Training on Generated Data and Model Collapse

Introduction

In this lesson, we will examine the phenomenon of model collapse, its stages, its causes, and its implications on the future of Large Language Models. We also draw parallels with related concepts in machine learning, such as catastrophic forgetting and data poisoning. Finally, we contemplate the value of human-generated content in the era of dominant LLMs and the potential risk of widespread model collapse.

Understanding Model Collapse

Model collapse, defined in the paper “The Curse of Recursion: Training on Generated Data Makes Models Forget,” is a degenerative process affecting generations of learned generative models. It occurs when the data generated by a model ends up contaminating the training set of subsequent models. As a result, these models start to misinterpret reality, reinforcing their own beliefs instead of learning from real data.

Here’s an image exemplifying model collapse.

Image from the paper “The Curse of Recursion: Training on Generated Data Makes Models Forget.” Model Collapse refers to a degenerative learning process where models start forgetting improbable events over time as the model becomes poisoned with its projection of reality.

There are two distinct stages of model collapse: early and late.

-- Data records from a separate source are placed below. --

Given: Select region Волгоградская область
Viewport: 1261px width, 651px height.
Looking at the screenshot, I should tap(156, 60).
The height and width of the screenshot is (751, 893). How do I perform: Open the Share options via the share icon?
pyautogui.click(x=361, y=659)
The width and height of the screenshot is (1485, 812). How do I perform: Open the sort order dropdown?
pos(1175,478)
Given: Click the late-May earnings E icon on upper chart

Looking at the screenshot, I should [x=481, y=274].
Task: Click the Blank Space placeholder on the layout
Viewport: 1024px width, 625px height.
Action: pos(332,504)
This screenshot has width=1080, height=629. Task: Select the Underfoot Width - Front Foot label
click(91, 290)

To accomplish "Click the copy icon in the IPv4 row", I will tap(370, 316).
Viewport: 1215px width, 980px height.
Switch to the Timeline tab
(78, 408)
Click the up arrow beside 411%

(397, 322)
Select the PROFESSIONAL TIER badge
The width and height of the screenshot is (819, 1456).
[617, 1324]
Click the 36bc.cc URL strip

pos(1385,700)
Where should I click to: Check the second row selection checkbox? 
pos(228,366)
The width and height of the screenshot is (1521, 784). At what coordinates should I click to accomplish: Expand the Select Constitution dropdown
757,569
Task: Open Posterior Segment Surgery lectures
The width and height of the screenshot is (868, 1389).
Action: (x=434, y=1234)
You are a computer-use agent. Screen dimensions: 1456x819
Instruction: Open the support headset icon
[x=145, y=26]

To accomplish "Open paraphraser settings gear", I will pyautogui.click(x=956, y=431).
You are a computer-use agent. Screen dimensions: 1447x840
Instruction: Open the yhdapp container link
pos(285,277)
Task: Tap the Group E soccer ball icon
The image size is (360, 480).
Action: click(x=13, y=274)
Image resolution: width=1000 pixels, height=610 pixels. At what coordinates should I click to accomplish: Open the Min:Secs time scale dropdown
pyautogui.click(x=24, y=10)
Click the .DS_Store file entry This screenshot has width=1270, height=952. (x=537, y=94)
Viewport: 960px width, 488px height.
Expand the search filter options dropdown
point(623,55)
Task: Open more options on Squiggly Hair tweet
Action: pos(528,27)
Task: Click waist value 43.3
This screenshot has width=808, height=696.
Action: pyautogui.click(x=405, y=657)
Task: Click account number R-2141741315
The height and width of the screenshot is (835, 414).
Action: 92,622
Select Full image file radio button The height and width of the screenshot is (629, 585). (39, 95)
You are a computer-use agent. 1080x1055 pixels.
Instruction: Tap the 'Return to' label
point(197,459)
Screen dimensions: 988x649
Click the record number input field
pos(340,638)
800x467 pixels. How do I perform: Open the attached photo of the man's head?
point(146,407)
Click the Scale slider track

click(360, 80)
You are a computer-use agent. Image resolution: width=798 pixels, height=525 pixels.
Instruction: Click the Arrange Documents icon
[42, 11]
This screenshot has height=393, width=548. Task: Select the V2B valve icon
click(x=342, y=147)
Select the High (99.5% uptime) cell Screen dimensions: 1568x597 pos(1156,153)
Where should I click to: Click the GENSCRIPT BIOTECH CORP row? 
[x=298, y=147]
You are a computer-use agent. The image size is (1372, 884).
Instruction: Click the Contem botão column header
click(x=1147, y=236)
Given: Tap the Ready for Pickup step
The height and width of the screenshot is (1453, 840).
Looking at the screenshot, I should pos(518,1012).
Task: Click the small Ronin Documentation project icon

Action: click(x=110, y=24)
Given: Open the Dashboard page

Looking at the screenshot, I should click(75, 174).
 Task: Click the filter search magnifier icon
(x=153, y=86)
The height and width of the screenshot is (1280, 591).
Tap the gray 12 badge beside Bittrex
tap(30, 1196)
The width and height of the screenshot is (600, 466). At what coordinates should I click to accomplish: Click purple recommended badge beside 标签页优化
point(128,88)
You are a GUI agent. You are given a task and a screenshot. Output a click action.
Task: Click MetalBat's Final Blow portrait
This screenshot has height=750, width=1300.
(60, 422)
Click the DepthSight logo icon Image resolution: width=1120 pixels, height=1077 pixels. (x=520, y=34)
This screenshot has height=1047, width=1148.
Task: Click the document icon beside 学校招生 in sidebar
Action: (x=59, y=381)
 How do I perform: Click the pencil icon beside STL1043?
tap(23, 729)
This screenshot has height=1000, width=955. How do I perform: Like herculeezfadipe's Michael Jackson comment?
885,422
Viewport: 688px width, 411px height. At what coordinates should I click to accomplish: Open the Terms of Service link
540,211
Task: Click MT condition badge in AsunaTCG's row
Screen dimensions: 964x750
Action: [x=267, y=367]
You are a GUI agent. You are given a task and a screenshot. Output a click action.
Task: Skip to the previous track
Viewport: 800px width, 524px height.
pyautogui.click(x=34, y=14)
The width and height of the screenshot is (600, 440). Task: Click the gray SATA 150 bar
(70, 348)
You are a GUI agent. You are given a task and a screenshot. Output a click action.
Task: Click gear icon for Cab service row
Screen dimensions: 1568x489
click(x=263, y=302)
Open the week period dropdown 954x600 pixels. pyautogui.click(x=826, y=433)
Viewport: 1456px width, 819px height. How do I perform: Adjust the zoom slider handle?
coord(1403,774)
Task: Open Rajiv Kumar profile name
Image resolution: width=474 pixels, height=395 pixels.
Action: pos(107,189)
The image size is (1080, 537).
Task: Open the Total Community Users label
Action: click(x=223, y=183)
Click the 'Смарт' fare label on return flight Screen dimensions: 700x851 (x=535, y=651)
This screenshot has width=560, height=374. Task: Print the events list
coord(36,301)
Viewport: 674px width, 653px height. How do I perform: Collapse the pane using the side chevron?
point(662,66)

In the early stage, the model begins to lose information about the tails of the distribution.
As the process progresses to the late stage, the model starts to entangle different modes of the original distributions, eventually converging to a distribution that bears little resemblance to the original one, often with very small variance.

Here’s an example of text outputs from sequential generations of 125M parameters LLMs where each generation is trained on data produced by the previous generation.

Image from the paper “The Curse of Recursion: Training on Generated Data Makes Models Forget.”

Related Work on Model Collapse

Model collapse shares similarities with two concepts in machine learning literature: catastrophic forgetting and data poisoning.

Catastrophic forgetting, a challenge in continual learning, refers to the model's tendency to forget previous samples when learning new information. This is particularly relevant in task-free continual learning, where data distributions gradually change without the notion of separate tasks. However, in the context of model collapse, the changed data distributions arise from the model itself as a result of training in the previous iteration.
On the other hand, data poisoning involves the insertion of malicious data during training to degrade the model’s performance. This concept becomes increasingly relevant with the rise of contrastive learning and LLMs trained on untrustworthy web sources.

Yet, neither catastrophic forgetting nor data poisoning fully explain the phenomenon of model collapse, as they don't account for the self-reinforcing distortions of reality seen in model collapse. However, understanding these related concepts can provide additional insights into model collapse mechanisms and potential mitigation strategies.

Causes of Model Collapse

Model collapse primarily results from two types of errors: statistical approximation error and functional approximation error.

The statistical approximation error is the primary cause. It arises due to the finite number of samples used in training. Despite using a large number of points, significant errors can still occur. This is because there's always a non-zero probability that information can get lost at every step of re-sampling.
The functional approximation error is a secondary cause. It stems from the limitations of our function approximators. Even though neural networks are theoretically capable of approximating any function, in practice, they can introduce non-zero likelihood outside the support of the original distribution, leading to errors.

The Future of the Web with Dominant LLMs

As LLMs become more prevalent in the online text and image ecosystem, they will inevitably train on data produced by their predecessors. This could lead to a cycle where each model generation learns more from previous models' output and less from original human-generated content. The result is a risk of widespread model collapse, with models progressively losing touch with the true underlying data distribution.

The model collapse has far-reaching implications. As models start to misinterpret reality, generated content quality could degrade over time. This could profoundly affect various LLMs' applications, from content creation to decision-making systems.

The Value of Human-Generated Content

In the face of model collapse, preserving and accessing data collected from genuine human interactions becomes increasingly valuable. Real human-produced data provides access to the original data distribution, which is crucial in learning where the tails of the underlying distribution matter. As LLMs increasingly generate online content, data from human interactions with these models will become an increasingly valuable resource for training future models.

Conclusion

In this lesson, we've explored the phenomenon of model collapse, a degenerative process that can affect generative models when they are trained on data produced by other models.

We've examined the stages of model collapse, from the early loss of information about the tails of distribution to the late-stage entanglement of different modes. We've drawn parallels with related concepts in machine learning: catastrophic forgetting and data poisoning. We also dissected the leading causes of model collapse, namely statistical and functional approximation errors.

As Large Language Models become more dominant in the digital landscape, the risk of widespread model collapse increases, potentially leading to a degradation in generated content quality. In this context, we've underscored the importance of preserving and accessing human-generated content, which provides a crucial link to the original data distribution and serves as a valuable resource for training future models.

As we continue to harness the power of LLMs, understanding and mitigating model collapse will be essential in ensuring the quality and reliability of their outputs.